En 1928, André Breton assène à la musique sa célèbre diatribe: "Que la nuit continue donc à tomber sur l'orchestre." Sébastien Arfouilloux retrace les circonstances historiques et esthétiques qui justifient un tel rejet à l'intérieur du groupe surréaliste. Son livre comprend douze chapitres en quatre parties. On trouve deux annexes utiles: une chronologie (1909-1969) du Manifeste du futurisme [End Page 117] aux dernières manifestations du surréalisme, et un "Répertoire" de cent vingt-sept noms affiliés au surréalisme (Varèse, Schaeffer), associés (Satie, Auric), ou les grands classiques refusés.

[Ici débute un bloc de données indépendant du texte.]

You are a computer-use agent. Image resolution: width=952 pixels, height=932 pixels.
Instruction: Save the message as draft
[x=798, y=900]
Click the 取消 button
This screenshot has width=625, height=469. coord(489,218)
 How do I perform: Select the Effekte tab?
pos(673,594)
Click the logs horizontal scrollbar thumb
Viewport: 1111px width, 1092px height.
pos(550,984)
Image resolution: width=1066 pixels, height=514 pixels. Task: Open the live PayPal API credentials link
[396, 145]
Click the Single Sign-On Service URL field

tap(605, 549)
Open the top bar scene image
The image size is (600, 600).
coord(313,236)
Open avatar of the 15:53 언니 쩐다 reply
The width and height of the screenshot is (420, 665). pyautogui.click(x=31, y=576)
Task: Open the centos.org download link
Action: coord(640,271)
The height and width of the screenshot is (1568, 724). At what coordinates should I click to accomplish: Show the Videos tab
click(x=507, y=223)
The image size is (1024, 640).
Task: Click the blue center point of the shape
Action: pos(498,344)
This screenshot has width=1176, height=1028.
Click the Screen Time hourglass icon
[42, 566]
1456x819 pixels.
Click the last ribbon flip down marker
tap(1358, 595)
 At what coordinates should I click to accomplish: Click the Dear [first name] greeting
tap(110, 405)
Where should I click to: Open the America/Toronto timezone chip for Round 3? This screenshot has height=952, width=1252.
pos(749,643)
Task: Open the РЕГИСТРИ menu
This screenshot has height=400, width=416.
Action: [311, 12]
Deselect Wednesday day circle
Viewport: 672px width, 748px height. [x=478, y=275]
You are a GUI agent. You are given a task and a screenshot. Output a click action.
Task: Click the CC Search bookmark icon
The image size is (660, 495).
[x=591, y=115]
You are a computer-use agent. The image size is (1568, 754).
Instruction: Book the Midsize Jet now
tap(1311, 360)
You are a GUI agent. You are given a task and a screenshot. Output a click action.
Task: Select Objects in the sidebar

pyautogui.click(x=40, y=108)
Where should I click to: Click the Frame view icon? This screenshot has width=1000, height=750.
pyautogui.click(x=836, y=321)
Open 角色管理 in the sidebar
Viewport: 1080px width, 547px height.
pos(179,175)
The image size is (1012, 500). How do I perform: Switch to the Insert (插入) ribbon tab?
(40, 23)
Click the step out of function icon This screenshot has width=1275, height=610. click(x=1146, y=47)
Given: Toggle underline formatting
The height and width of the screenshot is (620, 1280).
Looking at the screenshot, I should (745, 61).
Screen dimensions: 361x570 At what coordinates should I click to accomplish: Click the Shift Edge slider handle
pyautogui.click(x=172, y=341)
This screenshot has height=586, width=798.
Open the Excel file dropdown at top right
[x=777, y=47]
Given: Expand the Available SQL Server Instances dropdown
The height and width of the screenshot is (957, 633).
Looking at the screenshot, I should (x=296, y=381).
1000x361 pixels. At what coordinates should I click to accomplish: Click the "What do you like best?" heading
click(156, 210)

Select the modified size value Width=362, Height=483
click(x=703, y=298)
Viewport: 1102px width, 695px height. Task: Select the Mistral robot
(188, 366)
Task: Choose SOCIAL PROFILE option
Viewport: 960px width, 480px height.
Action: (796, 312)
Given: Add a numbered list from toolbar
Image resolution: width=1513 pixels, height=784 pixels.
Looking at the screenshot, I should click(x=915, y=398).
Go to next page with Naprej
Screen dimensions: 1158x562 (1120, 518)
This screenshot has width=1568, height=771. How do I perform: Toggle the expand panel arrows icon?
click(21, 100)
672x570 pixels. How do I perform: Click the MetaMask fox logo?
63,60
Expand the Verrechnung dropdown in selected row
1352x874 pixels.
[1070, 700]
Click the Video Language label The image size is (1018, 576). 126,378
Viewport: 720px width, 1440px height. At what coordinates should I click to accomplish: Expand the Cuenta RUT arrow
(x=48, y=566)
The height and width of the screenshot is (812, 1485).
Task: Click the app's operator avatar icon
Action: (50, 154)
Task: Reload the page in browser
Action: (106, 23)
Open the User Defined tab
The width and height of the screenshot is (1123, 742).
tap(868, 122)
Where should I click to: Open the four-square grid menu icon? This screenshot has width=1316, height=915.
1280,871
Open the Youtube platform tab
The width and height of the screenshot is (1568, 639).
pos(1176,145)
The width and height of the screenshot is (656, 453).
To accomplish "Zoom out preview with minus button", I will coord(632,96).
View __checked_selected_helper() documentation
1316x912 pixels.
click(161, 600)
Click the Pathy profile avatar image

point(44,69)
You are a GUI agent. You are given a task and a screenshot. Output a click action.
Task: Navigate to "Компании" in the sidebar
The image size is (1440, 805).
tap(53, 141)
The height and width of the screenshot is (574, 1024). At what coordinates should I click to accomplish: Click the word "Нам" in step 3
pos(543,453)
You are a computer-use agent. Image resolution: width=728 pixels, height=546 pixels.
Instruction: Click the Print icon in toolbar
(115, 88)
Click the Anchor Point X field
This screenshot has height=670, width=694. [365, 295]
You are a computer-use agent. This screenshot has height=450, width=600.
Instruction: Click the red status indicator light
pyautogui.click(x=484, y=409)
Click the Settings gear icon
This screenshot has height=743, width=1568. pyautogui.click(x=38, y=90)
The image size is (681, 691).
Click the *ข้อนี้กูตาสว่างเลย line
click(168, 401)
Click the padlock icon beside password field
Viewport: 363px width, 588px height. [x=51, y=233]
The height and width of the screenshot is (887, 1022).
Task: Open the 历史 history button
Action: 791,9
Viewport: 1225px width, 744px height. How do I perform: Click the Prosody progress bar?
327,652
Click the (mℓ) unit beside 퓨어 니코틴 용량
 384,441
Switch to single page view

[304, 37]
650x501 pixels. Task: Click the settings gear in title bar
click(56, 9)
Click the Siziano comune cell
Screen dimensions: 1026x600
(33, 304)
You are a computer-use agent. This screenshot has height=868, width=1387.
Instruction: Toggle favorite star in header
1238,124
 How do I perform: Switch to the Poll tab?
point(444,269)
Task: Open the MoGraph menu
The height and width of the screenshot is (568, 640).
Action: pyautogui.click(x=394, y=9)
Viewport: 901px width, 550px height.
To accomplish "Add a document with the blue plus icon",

La première partie revient sur les collaborations de peintres, poètes et musiciens avec les Ballets russes ou suédois; l'intercession de Cocteau auprès de Satie et du groupe des Six; ainsi que le rôle précurseur de Dada, avec Tzara et Alberto Savinio, dans la formation d'un "sur-réalisme." Satie est la personnalité qui unit les trois premiers chapitres et y est perçu comme musicien dada pour la part prépondérante qu'il joua dans l'efflorescence d'un art nouveau. La deuxième partie se recentre sur l'esthétique de Breton. Les "raisons historiques" du refus de la musique y contrastent avec les "motifs poétiques" du mouvement: un chapitre discute la primauté du visuel d'après le texte de Chirico, "Point de musique" de L'Art métaphysique, alors que l'autre considère l'automatisme qui déplace les conventions du psychisme créatif. Or la musique, tributaire d'une écriture mathématique, ne saurait stimuler l'automatisme. Toutefois une musique des mots se retrouve dans les jeux du surréalisme et, rejetant l'hégémonie du sens, certains surréalistes s'attachent à la sérialité des sons. La troisième partie sur l'activité ludique du mouvement traite les cas particuliers de la chanson populaire et du jazz. Adoptée par Éluard et Desnos, la chanson est capable "de susciter les associations et les rencontres fortuites de mots" (292) et "d'approcher les territoires oniriques du surréalisme" (294). La préférence de Soupault et Leiris va au jazz, genre "brutal" vu comme "un rejet des habitudes de la civilisation" (319). Dans les années 1940, un rapprochement poétique avec le jazz s'intensifie grâce à la critique de Jacques Bureau. La quatrième partie porte exclusivement sur la musique avec l'apport du compositeur belge André Souris et d'autres. Quatre chapitres se succèdent en repensant le propos de Breton, à l'exemple des mélodies de Poulenc d'après Éluard, des inventions de Boulez d'après René Char (Le Marteau sans maître), et de Souris d'après Paul Nougé (Clarisse Juranville). L'aversion musicale de Breton ne se réduit plus qu'à "un appel à la prudence" (402).

Le livre de Sébastien Arfouilloux nous place au cœur des réflexions critiques de Breton sur la musique et la naissance du surréalisme. L'économie de l'ouvrage opère vers la conclusion que la défiance de Breton est un faux problème et que ce dernier souhaitait repositionner la musique au sein même de la poésie, comme il l'appelait de ses vœux en 1944 dans "Silence d'or." Dès lors le mouvement s'est fortifié dans "la négation d'une certaine musique" (480).